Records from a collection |
Start of Block
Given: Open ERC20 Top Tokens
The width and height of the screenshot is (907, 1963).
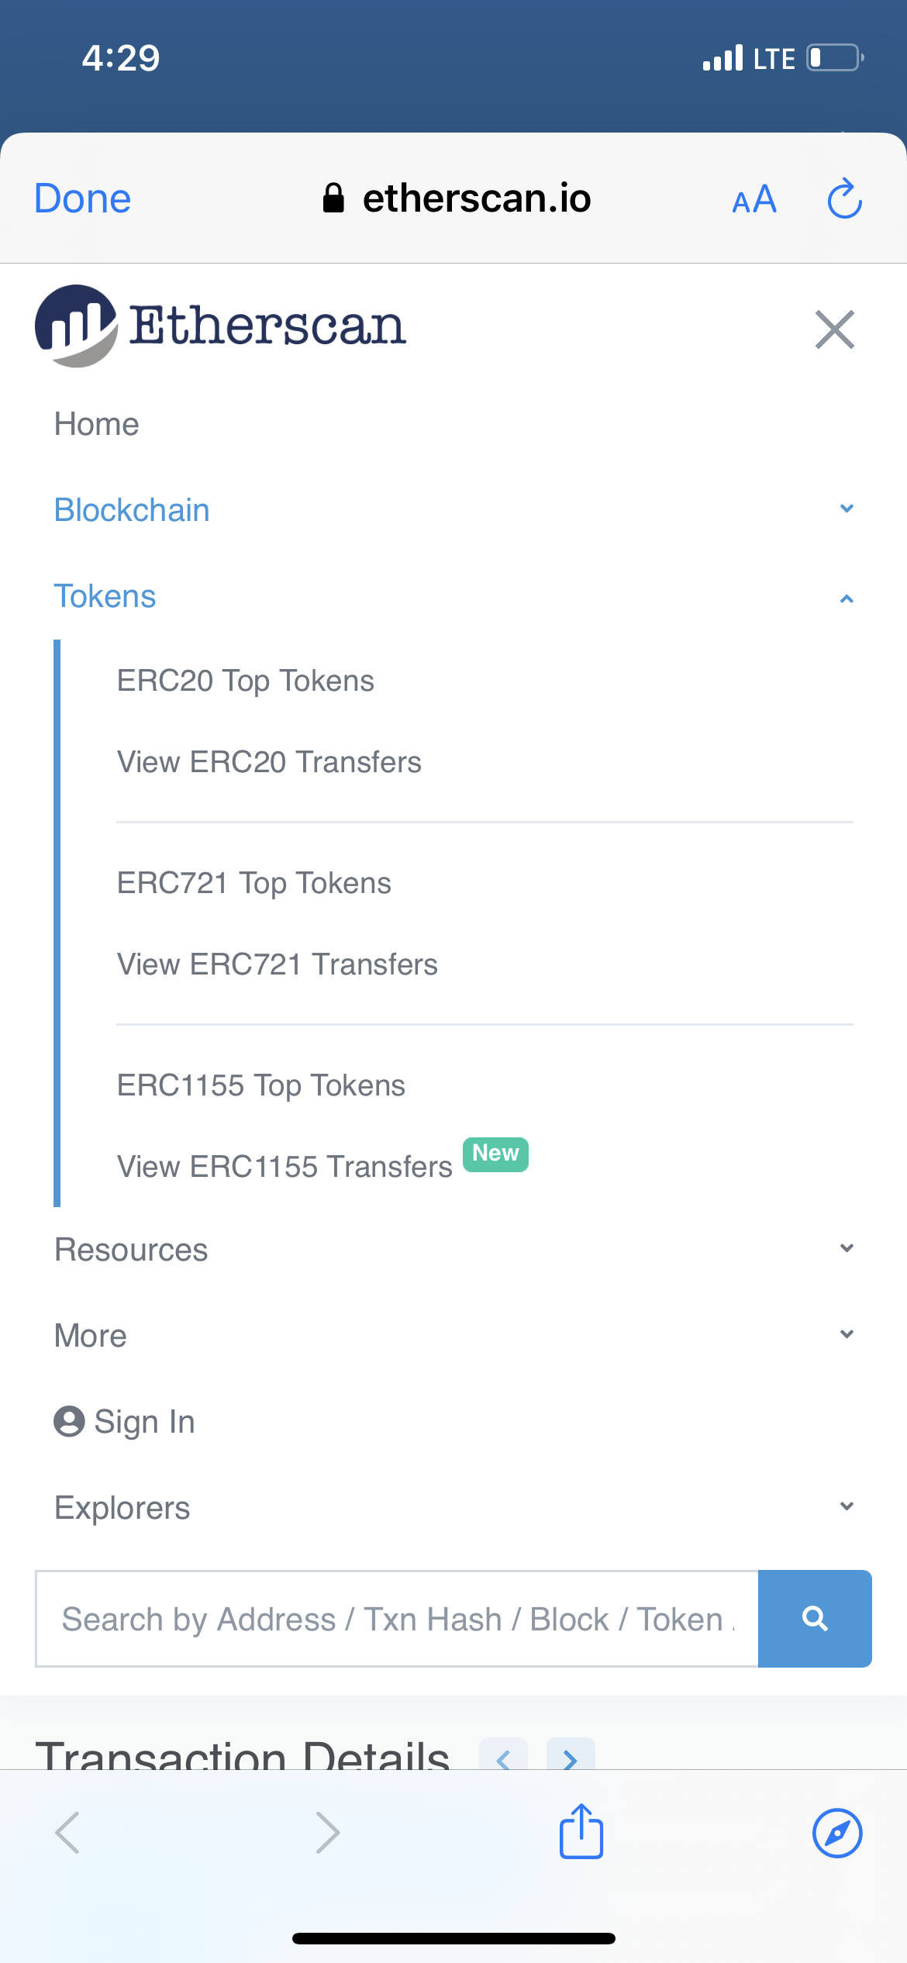Looking at the screenshot, I should 245,680.
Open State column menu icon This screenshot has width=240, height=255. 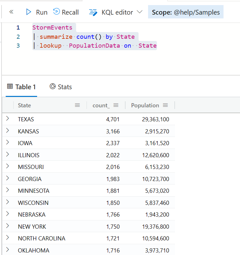point(77,105)
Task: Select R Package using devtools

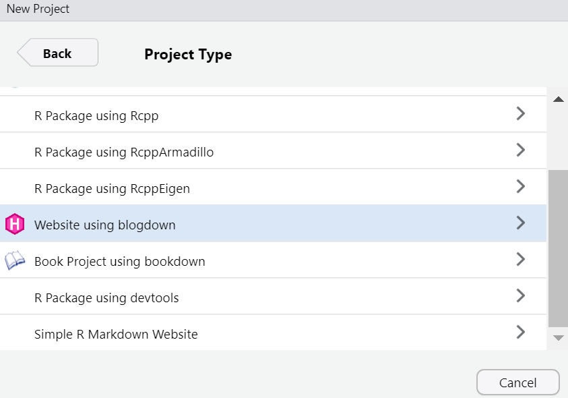Action: (x=273, y=296)
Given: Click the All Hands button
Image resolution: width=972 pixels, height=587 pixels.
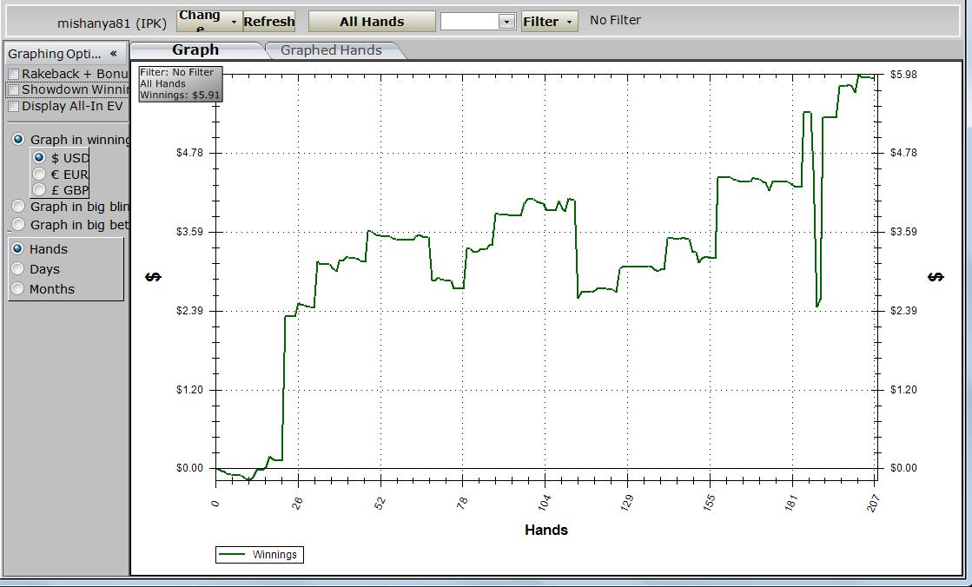Looking at the screenshot, I should point(372,22).
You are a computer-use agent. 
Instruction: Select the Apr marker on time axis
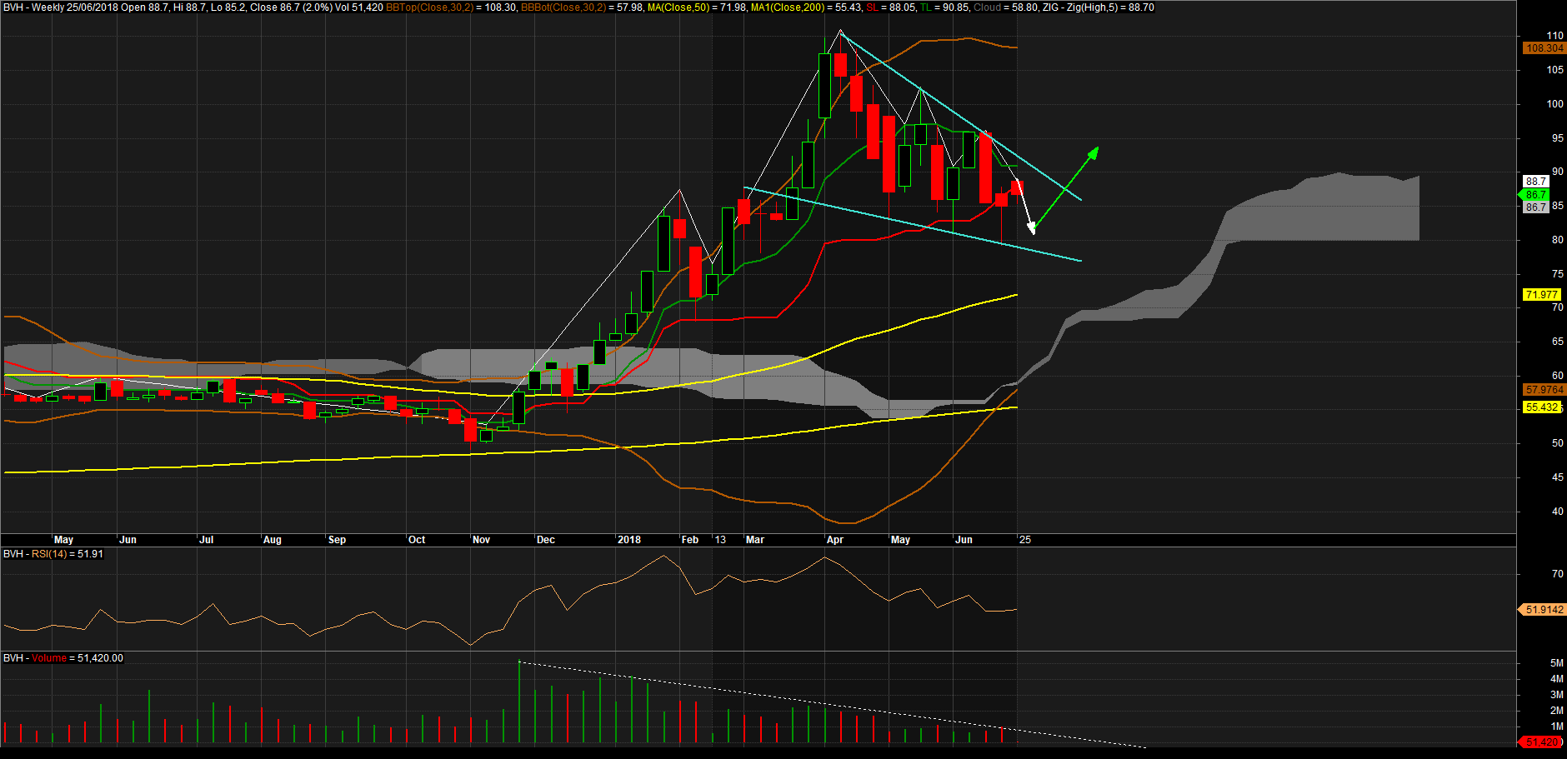click(834, 540)
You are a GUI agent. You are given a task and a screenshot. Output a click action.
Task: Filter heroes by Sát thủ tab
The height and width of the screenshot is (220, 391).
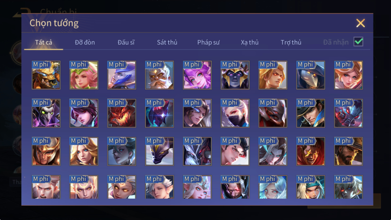pos(167,42)
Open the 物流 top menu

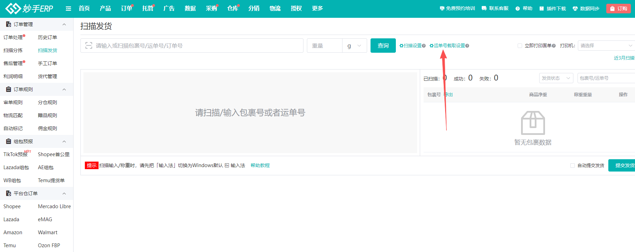point(275,9)
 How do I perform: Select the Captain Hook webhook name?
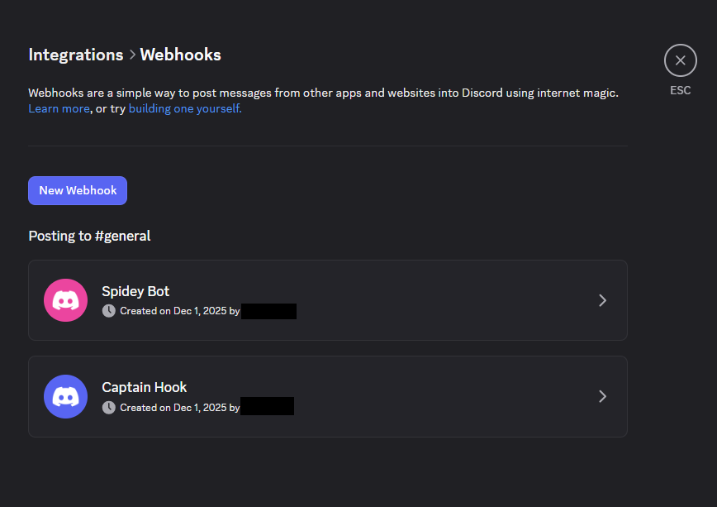[x=144, y=387]
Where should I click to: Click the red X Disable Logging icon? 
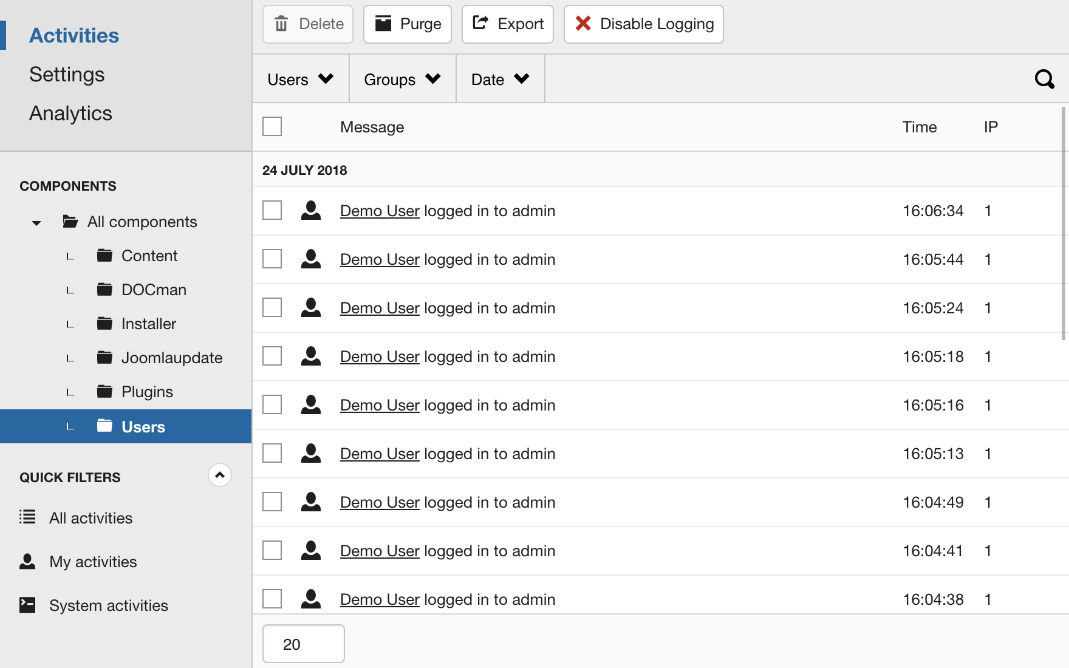coord(583,24)
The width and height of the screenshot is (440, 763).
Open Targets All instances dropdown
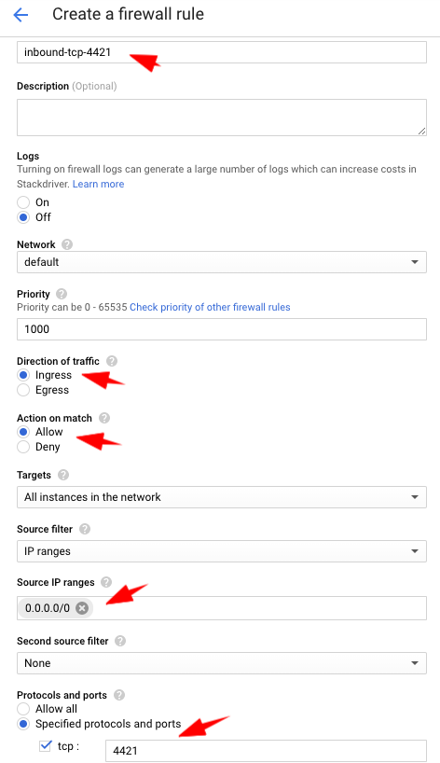coord(222,497)
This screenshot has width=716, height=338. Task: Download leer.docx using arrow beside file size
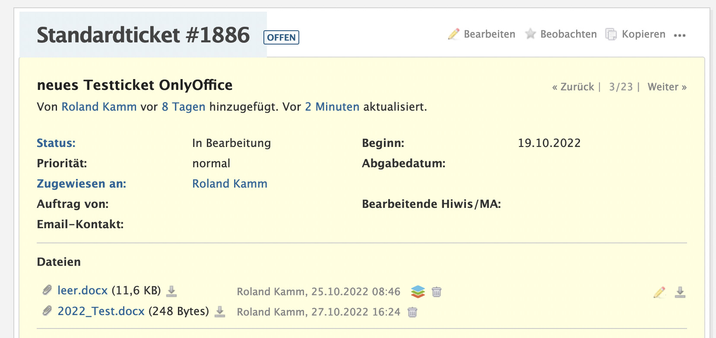coord(171,291)
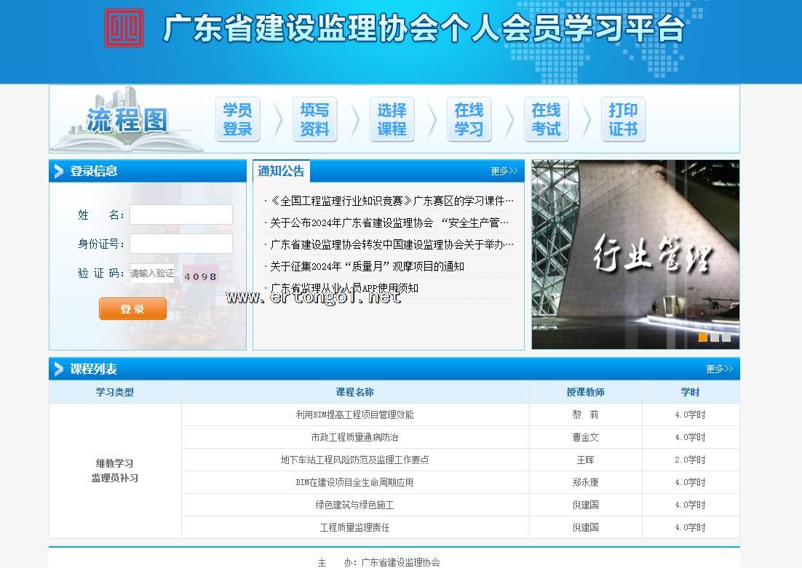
End of Block
WORK ITEM |
In the records above, find the line with "Given: Click the All Hands button". Print exactly from there through the line with "Task: Filter heroes by Sát thủ tab", minus the pictures.

RESULT |
Given: Click the All Hands button
Image resolution: width=972 pixels, height=587 pixels.
Looking at the screenshot, I should point(372,22).
You are a computer-use agent. 
Instruction: Select the Apr marker on time axis
click(834, 540)
You are a GUI agent. You are given a task and a screenshot. Output a click action.
Task: Filter heroes by Sát thủ tab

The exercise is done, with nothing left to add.